Pair Nmap checks with firewalld on Fedora when you want to confirm that local firewall rules match the exposure you expect.

Troubleshoot Nmap on Fedora

Nmap Command Is Missing

If the shell cannot find nmap, check the package state first:

rpm -q nmap >/dev/null && echo "nmap package is installed" || echo "nmap package is not installed"

A missing package returns:

nmap package is not installed

Install the Fedora package again when that check confirms it is absent:

sudo dnf install nmap

Scan Type Requires Root Privileges

OS detection without elevated privileges returns this message:

TCP/IP fingerprinting (for OS scan) requires root privileges.
QUITTING!

A SYN scan without elevated privileges returns a similar error:

You requested a scan type which requires root privileges.
QUITTING!

Rerun only the scan types that need raw socket access with sudo:

sudo nmap -O 192.168.1.1
sudo nmap -sS 192.168.1.1

Source Build Shadows the DNF Package

If both methods were installed at different times, list every matching command path:

type -a nmap

Example output with both paths present:

nmap is /usr/local/bin/nmap
nmap is /usr/bin/nmap

Remove the source build if you want Fedora’s package to be the default, or remove the DNF package if you want the source build to own the command.

Scans Show Every Port as Filtered

Filtered results usually mean a firewall dropped the probe rather than replying with a closed-port response. Confirm basic reachability first:

ping -c 3 192.168.1.1

If ping works but Nmap still reports filtered ports, check the target firewall and your local Fedora firewall policy.

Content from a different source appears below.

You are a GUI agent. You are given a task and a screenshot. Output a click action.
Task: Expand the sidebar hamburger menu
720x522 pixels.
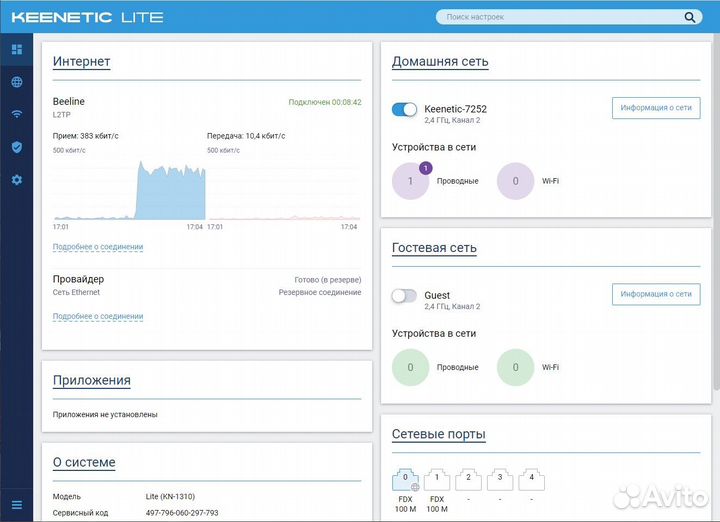pos(16,505)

When host discovery itself is blocked but you are allowed to test the target, retry with -Pn so Nmap skips the initial ping check:

nmap -Pn 192.168.1.1

Remove Nmap from Fedora

The cleanup path depends on whether DNF or the source build installed the command you use.

Remove DNF-Installed Nmap

Remove the Fedora package first:

sudo dnf remove nmap

Verify the package is gone:

rpm -q nmap >/dev/null && echo "nmap package is installed" || echo "nmap package is not installed"

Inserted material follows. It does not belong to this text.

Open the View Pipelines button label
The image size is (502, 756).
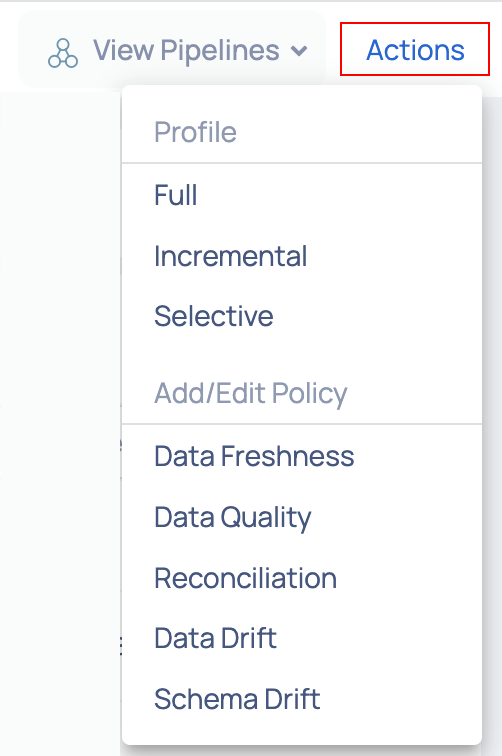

A removed package returns:

nmap package is not installed

Run DNF’s orphan cleanup separately only after reviewing the packages it wants to remove:

sudo dnf autoremove

Remove Source-Built Nmap

Set the source-built version you installed, then remove only symlinks that point into that prefix:

If you used the update helper more than once, list the rollback prefixes first and choose the version you want to remove:

ls -d /opt/nmap-* 2>/dev/null || echo "No source-built Nmap prefixes found"

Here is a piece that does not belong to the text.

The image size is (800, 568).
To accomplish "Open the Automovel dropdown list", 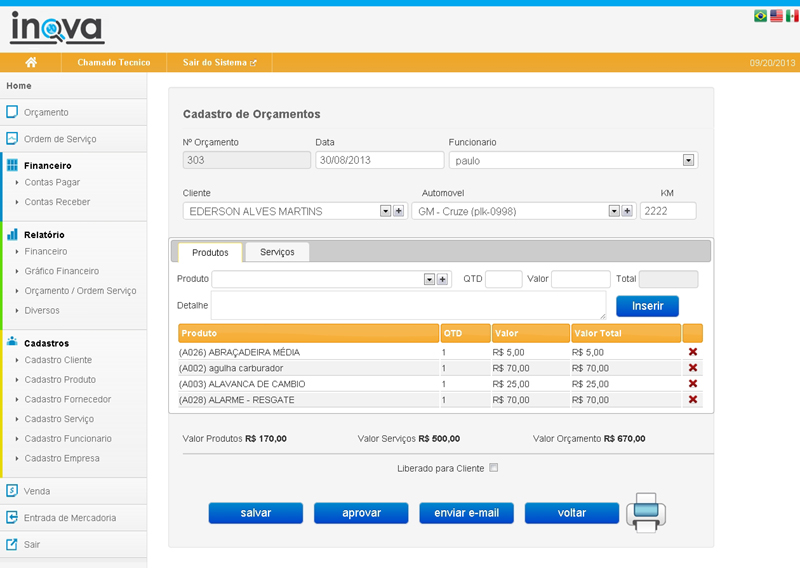I will 614,211.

The next commands permanently delete the source-built Nmap prefix, its command links, the update helper, and the local build directory. They do not remove Fedora’s DNF package.

NMAP_VERSION=7.99
NMAP_PREFIX="/opt/nmap-${NMAP_VERSION}"
for cmd in nmap ncat nping; do
  link="/usr/local/bin/$cmd"
  target="$NMAP_PREFIX/bin/$cmd"
  if [ "$(readlink -f "$link" 2>/dev/null || true)" = "$target" ]; then
    sudo rm -f "$link"
  fi
done
sudo rm -rf "$NMAP_PREFIX"
sudo rm -f /usr/local/bin/update-nmap-source
rm -rf "$HOME/nmap-build"
hash -r

Confirm that the source-built link no longer points at that prefix:

NMAP_VERSION=7.99
NMAP_PREFIX="/opt/nmap-${NMAP_VERSION}"
if [ "$(readlink -f /usr/local/bin/nmap 2>/dev/null || true)" = "$NMAP_PREFIX/bin/nmap" ]; then
  echo "source-built nmap link still exists"
else
  echo "source-built nmap link is removed"
fi

A removed source build returns:

source-built nmap link is removed

Conclusion

Nmap is ready on Fedora through either the maintained DNF package or a verified source build for upstream tracking. Keep scans limited to authorized systems, then review SSH on Fedora or Fail2Ban with firewalld on Fedora when the next step is securing exposed services.